Written problem =>
Reproduce every line of the material from the line containing "Click the +13 % next to Deliveries" through the line containing "pixels. [205, 529]", requests included. Scale only the coordinates in the answers by 1.85 and round each to a whole number, with halves rounded up.

Data for processing =>
-- START --

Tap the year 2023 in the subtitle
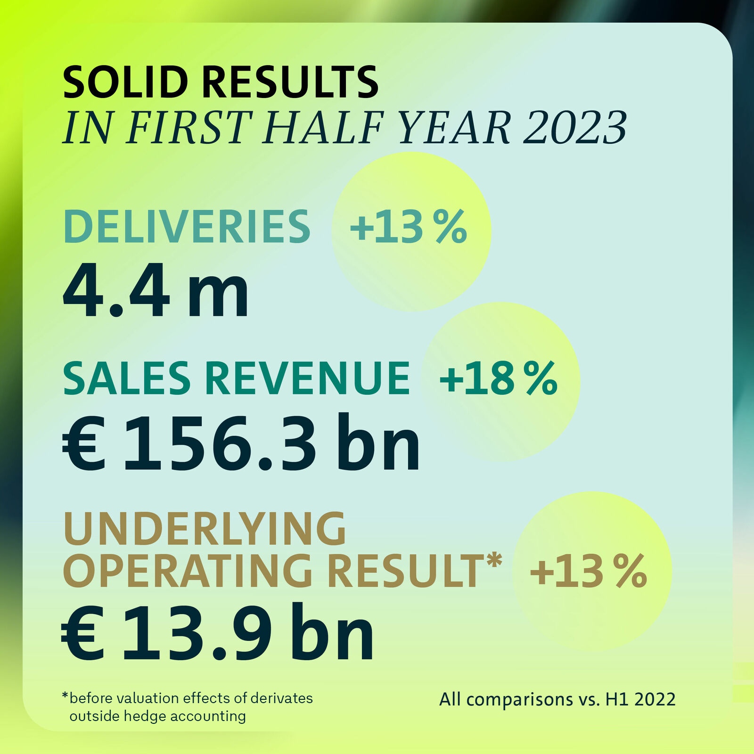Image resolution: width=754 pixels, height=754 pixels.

-- END --
-- START --

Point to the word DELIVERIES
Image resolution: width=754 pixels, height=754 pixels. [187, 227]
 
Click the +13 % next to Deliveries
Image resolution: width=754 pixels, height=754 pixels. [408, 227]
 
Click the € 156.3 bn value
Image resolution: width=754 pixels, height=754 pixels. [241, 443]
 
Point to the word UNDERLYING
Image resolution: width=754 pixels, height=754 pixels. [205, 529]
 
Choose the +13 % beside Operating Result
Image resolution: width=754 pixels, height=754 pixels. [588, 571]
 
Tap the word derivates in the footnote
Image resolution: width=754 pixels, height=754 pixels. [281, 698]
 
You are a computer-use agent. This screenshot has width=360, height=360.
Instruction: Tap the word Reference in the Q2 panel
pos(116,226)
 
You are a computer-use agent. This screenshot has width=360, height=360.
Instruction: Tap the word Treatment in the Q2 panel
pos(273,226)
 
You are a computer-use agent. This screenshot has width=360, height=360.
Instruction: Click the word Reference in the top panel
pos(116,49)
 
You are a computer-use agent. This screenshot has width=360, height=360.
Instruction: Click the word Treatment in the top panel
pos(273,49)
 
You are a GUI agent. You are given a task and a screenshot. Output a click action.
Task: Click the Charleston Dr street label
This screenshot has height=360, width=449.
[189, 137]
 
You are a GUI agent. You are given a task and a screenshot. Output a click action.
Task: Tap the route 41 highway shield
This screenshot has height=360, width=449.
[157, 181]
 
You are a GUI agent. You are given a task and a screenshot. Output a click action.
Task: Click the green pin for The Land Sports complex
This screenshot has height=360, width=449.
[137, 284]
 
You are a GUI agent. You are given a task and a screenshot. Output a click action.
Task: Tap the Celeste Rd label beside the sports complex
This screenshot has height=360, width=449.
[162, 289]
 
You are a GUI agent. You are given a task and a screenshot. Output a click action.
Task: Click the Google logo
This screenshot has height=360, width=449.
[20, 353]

-- END --

Solved problem =>
Click the +13 % next to Deliveries
Image resolution: width=754 pixels, height=754 pixels. [755, 420]
 
Click the € 156.3 bn value
Image resolution: width=754 pixels, height=754 pixels. [446, 820]
 
Point to the word UNDERLYING
Image resolution: width=754 pixels, height=754 pixels. [379, 979]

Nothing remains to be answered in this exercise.